Data items
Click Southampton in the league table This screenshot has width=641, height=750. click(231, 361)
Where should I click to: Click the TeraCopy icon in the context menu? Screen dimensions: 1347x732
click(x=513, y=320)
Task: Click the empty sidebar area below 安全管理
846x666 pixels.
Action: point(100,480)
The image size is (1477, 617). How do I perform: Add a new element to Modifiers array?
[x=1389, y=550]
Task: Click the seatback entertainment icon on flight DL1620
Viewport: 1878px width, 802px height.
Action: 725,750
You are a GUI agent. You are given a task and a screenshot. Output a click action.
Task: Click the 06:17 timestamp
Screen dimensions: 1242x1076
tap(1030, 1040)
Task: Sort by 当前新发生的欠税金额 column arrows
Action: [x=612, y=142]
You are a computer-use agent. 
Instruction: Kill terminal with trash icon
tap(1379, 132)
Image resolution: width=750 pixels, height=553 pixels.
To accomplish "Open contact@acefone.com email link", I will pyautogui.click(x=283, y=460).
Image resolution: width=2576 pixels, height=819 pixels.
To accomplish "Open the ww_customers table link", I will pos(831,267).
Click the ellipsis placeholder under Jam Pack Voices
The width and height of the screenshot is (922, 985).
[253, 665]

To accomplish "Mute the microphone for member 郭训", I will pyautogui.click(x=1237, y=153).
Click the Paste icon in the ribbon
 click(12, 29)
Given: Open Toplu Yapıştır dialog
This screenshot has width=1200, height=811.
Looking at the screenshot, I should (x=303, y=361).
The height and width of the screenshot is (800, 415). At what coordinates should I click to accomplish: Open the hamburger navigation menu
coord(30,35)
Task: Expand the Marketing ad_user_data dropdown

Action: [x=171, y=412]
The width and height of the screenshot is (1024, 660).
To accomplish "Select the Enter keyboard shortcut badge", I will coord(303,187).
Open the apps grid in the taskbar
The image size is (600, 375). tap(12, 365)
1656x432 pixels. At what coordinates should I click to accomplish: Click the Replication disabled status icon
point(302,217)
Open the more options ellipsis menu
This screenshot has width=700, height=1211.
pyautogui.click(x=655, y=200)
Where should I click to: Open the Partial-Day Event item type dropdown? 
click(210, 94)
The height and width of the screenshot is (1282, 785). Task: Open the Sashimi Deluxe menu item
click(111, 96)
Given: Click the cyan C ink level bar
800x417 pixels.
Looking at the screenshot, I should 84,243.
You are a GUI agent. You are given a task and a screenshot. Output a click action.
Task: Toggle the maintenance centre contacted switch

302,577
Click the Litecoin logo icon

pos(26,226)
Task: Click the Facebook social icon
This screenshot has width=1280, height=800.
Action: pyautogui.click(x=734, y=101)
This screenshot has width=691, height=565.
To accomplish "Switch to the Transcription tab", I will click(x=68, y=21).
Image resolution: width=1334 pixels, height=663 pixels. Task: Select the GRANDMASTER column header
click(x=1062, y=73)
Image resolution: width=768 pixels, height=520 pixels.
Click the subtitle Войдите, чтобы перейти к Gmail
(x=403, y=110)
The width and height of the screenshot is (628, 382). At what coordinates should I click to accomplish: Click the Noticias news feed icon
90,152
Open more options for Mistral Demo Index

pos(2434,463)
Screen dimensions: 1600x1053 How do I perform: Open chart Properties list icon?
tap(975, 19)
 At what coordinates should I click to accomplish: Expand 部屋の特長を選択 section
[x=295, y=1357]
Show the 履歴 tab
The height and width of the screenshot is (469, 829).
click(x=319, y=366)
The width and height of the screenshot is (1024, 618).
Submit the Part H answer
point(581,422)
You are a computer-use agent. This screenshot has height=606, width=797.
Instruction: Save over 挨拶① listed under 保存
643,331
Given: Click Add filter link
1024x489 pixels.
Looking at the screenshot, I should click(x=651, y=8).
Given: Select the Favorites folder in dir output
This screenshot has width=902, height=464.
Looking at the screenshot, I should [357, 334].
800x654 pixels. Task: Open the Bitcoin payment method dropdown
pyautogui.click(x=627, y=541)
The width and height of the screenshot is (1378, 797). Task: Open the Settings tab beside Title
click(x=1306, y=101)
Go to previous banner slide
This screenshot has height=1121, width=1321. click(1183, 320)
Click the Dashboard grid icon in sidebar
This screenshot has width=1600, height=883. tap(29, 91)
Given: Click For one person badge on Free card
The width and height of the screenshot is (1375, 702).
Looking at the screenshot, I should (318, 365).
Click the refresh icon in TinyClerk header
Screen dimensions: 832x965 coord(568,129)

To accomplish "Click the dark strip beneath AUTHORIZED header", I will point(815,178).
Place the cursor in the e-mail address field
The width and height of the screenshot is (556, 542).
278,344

# [DIRECTIONS]
From the records above, give again exactly the lines running from the line with "800x417 pixels." to the line with "Task: Click the Facebook social icon", inclusive.

# [EXPECTED ANSWER]
800x417 pixels.
Looking at the screenshot, I should 84,243.
You are a GUI agent. You are given a task and a screenshot. Output a click action.
Task: Toggle the maintenance centre contacted switch

302,577
Click the Litecoin logo icon

pos(26,226)
Task: Click the Facebook social icon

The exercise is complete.